Write an equation of the line that passes through the points (-2,-3) and (1-3)

Answer 1

Answer:

y = -3

Step-by-step explanation:

METHOD 1:

The sloope-intercept form of an equation of a line:

$y=mx+b$

m - slope

b - y-intercept

The formula of a sloe:

$m=\dfrac{y_2-y_1}{x_2-x_1}$

(x₁, y₁), (x₂, y₂) - points on a line

We have the points (-2, -3) and (1, -3).

Substitute:

$m=\dfrac{-3-(-3)}{1-(-2)}=\dfrac{-3+3}{1+2}=\dfrac{0}{3}=0$

Put the value of the slope and the coordinates of the point (1, -3) to the equation of a line:

$-3=0(1)+b\to b=-3$

Finally:

$y=-3$

METHOD 2:

We can see that the second coordinates of the points (ordinate) are the same.
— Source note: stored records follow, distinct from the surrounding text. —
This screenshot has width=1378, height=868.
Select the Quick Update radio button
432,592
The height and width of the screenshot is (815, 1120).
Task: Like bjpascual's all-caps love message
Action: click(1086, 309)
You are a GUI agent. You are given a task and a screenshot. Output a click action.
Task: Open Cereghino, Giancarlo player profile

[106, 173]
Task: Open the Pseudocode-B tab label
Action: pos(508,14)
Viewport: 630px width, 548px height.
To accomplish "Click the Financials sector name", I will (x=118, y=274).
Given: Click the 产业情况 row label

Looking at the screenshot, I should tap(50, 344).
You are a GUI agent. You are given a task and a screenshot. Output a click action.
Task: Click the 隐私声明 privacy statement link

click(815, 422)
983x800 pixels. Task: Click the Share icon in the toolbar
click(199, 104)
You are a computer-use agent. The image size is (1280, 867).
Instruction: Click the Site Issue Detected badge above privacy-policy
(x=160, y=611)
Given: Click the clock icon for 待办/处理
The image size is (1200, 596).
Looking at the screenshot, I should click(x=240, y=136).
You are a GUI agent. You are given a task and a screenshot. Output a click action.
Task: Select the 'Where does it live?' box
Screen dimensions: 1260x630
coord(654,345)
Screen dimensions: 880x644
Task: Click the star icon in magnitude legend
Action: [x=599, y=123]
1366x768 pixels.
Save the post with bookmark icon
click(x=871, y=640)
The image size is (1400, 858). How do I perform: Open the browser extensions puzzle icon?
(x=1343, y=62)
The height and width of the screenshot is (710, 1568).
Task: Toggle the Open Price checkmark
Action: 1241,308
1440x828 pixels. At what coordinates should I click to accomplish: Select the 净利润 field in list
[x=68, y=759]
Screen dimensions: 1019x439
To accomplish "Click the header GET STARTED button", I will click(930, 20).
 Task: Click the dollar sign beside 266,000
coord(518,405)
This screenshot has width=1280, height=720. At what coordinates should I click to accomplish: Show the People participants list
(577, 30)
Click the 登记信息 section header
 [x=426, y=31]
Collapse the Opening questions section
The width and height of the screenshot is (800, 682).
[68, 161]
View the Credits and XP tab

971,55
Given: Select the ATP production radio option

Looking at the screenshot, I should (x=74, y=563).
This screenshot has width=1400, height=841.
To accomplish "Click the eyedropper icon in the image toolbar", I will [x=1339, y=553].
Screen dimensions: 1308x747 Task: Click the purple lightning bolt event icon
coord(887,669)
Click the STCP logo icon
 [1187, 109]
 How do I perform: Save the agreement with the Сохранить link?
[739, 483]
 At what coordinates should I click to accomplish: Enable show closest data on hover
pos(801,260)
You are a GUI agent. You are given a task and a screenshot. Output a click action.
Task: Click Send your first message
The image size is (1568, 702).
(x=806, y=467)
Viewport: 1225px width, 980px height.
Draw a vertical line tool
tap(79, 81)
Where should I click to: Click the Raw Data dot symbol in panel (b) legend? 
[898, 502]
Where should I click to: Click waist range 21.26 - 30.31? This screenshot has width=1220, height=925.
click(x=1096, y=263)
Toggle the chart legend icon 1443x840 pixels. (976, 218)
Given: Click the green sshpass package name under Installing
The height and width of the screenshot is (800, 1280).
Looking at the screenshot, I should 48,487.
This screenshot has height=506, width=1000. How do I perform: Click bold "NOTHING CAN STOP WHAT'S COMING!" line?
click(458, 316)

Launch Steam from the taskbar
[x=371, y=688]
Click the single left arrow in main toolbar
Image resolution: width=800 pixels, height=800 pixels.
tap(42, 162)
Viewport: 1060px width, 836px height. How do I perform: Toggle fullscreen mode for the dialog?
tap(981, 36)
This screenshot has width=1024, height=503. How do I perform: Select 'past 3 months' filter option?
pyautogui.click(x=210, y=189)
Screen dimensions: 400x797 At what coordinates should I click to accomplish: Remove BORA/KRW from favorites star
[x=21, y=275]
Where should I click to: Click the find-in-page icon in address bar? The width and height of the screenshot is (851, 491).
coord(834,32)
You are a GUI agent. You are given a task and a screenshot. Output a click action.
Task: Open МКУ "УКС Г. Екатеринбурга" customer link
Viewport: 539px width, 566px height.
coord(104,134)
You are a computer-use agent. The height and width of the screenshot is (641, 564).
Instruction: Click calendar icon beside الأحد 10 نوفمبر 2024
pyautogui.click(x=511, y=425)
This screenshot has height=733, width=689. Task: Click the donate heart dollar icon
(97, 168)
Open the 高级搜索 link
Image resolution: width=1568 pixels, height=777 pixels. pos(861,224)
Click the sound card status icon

Conclusion: This is a horizontal line.

The equation of a horizontal line:

$y=b$

We have (-2, -3), (1, -3) → y = -3

Answer 2

$\bf (\stackrel{x_1}{-2}~,~\stackrel{y_1}{-3})\qquad (\stackrel{x_2}{1}~,~\stackrel{y_2}{-3}) \\\\\\ \stackrel{slope}{m}\implies \cfrac{\stackrel{rise} {\stackrel{y_2}{-3}-\stackrel{y1}{(-3)}}}{\underset{run} {\underset{x_2}{1}-\underset{x_1}{(-2)}}}\implies \cfrac{-3+3}{1+2}\implies \cfrac{0}{3}\implies 0$

$\bf \begin{array}{|c|ll} \cline{1-1} \textit{point-slope form}\\ \cline{1-1} \\ y-y_1=m(x-x_1) \\\\ \cline{1-1} \end{array}\implies y-\stackrel{y_1}{(-3)}=\stackrel{m}{0}[x-\stackrel{x_1}{(-2)}] \\\\\\ y+3=0\implies y=-3$